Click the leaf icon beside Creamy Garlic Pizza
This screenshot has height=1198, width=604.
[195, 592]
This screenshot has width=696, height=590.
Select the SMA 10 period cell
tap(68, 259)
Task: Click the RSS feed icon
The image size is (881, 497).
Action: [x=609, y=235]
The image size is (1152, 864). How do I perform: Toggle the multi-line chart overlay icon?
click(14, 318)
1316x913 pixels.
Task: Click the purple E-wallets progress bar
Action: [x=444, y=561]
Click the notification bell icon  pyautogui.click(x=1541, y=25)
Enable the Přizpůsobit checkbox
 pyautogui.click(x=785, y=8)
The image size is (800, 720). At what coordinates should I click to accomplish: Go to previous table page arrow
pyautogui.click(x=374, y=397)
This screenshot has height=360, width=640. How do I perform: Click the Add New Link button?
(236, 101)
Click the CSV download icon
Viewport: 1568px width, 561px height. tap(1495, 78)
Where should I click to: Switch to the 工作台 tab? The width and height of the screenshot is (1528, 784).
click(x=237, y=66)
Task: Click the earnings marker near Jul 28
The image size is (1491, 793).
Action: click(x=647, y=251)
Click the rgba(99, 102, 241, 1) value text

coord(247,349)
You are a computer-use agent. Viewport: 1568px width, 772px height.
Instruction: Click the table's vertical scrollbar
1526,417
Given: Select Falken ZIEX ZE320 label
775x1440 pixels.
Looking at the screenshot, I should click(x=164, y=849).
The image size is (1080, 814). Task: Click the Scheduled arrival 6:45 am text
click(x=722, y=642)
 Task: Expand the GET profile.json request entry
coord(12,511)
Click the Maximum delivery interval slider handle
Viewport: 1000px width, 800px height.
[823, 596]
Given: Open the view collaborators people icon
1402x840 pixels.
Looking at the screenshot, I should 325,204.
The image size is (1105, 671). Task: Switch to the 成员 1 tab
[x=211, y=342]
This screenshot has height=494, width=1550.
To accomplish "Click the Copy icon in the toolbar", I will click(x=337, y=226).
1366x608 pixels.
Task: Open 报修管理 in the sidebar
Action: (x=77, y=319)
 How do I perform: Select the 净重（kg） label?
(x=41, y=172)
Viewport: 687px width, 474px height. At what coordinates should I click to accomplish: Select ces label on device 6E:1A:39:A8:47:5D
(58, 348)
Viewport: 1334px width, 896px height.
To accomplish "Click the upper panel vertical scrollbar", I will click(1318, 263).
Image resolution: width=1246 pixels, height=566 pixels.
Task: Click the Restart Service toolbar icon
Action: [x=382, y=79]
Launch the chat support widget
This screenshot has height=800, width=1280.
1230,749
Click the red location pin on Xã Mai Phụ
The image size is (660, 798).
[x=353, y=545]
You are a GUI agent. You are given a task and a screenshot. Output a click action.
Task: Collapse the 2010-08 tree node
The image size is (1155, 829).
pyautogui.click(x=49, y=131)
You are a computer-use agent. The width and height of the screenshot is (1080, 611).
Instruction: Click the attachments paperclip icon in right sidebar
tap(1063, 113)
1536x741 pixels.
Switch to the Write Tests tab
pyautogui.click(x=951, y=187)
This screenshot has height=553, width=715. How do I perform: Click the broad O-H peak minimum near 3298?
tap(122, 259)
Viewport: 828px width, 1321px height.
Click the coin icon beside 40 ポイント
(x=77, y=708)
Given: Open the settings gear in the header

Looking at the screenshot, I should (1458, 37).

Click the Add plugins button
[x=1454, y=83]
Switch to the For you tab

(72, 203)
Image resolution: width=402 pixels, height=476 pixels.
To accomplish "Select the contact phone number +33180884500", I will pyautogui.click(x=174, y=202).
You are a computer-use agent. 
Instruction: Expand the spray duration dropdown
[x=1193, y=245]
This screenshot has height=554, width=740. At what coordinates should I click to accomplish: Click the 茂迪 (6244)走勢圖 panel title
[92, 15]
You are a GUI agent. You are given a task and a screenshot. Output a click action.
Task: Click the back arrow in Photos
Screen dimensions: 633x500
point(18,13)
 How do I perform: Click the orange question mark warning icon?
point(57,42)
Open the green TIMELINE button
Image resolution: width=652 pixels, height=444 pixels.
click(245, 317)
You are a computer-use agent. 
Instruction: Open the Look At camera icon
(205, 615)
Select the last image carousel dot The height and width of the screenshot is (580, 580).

# Work to complete
An exact reproduction of the data is required. Leave nothing out.

# Answer box
Click the leaf icon beside Creamy Garlic Pizza
This screenshot has height=1198, width=604.
[195, 592]
This screenshot has width=696, height=590.
Select the SMA 10 period cell
tap(68, 259)
Task: Click the RSS feed icon
The image size is (881, 497).
Action: [x=609, y=235]
The image size is (1152, 864). How do I perform: Toggle the multi-line chart overlay icon?
click(14, 318)
1316x913 pixels.
Task: Click the purple E-wallets progress bar
Action: [x=444, y=561]
Click the notification bell icon  pyautogui.click(x=1541, y=25)
Enable the Přizpůsobit checkbox
 pyautogui.click(x=785, y=8)
The image size is (800, 720). At what coordinates should I click to accomplish: Go to previous table page arrow
pyautogui.click(x=374, y=397)
This screenshot has height=360, width=640. How do I perform: Click the Add New Link button?
(236, 101)
Click the CSV download icon
Viewport: 1568px width, 561px height. tap(1495, 78)
Where should I click to: Switch to the 工作台 tab? The width and height of the screenshot is (1528, 784).
click(x=237, y=66)
Task: Click the earnings marker near Jul 28
The image size is (1491, 793).
Action: click(x=647, y=251)
Click the rgba(99, 102, 241, 1) value text

coord(247,349)
You are a computer-use agent. Viewport: 1568px width, 772px height.
Instruction: Click the table's vertical scrollbar
1526,417
Given: Select Falken ZIEX ZE320 label
775x1440 pixels.
Looking at the screenshot, I should click(x=164, y=849).
The image size is (1080, 814). Task: Click the Scheduled arrival 6:45 am text
click(x=722, y=642)
 Task: Expand the GET profile.json request entry
coord(12,511)
Click the Maximum delivery interval slider handle
Viewport: 1000px width, 800px height.
[823, 596]
Given: Open the view collaborators people icon
1402x840 pixels.
Looking at the screenshot, I should 325,204.
The image size is (1105, 671). Task: Switch to the 成员 1 tab
[x=211, y=342]
This screenshot has height=494, width=1550.
To accomplish "Click the Copy icon in the toolbar", I will click(x=337, y=226).
1366x608 pixels.
Task: Open 报修管理 in the sidebar
Action: (x=77, y=319)
 How do I perform: Select the 净重（kg） label?
(x=41, y=172)
Viewport: 687px width, 474px height. At what coordinates should I click to accomplish: Select ces label on device 6E:1A:39:A8:47:5D
(58, 348)
Viewport: 1334px width, 896px height.
To accomplish "Click the upper panel vertical scrollbar", I will click(1318, 263).
Image resolution: width=1246 pixels, height=566 pixels.
Task: Click the Restart Service toolbar icon
Action: [x=382, y=79]
Launch the chat support widget
This screenshot has height=800, width=1280.
1230,749
Click the red location pin on Xã Mai Phụ
The image size is (660, 798).
[x=353, y=545]
You are a GUI agent. You are given a task and a screenshot. Output a click action.
Task: Collapse the 2010-08 tree node
The image size is (1155, 829).
pyautogui.click(x=49, y=131)
You are a computer-use agent. The width and height of the screenshot is (1080, 611).
Instruction: Click the attachments paperclip icon in right sidebar
tap(1063, 113)
1536x741 pixels.
Switch to the Write Tests tab
pyautogui.click(x=951, y=187)
This screenshot has height=553, width=715. How do I perform: Click the broad O-H peak minimum near 3298?
tap(122, 259)
Viewport: 828px width, 1321px height.
Click the coin icon beside 40 ポイント
(x=77, y=708)
Given: Open the settings gear in the header

Looking at the screenshot, I should (1458, 37).

Click the Add plugins button
[x=1454, y=83]
Switch to the For you tab

(72, 203)
Image resolution: width=402 pixels, height=476 pixels.
To accomplish "Select the contact phone number +33180884500", I will pyautogui.click(x=174, y=202).
You are a computer-use agent. 
Instruction: Expand the spray duration dropdown
[x=1193, y=245]
This screenshot has height=554, width=740. At what coordinates should I click to accomplish: Click the 茂迪 (6244)走勢圖 panel title
[92, 15]
You are a GUI agent. You are given a task and a screenshot. Output a click action.
Task: Click the back arrow in Photos
Screen dimensions: 633x500
point(18,13)
 How do I perform: Click the orange question mark warning icon?
point(57,42)
Open the green TIMELINE button
Image resolution: width=652 pixels, height=444 pixels.
click(245, 317)
You are a computer-use agent. 
Instruction: Open the Look At camera icon
(205, 615)
Select the last image carousel dot The height and width of the screenshot is (580, 580).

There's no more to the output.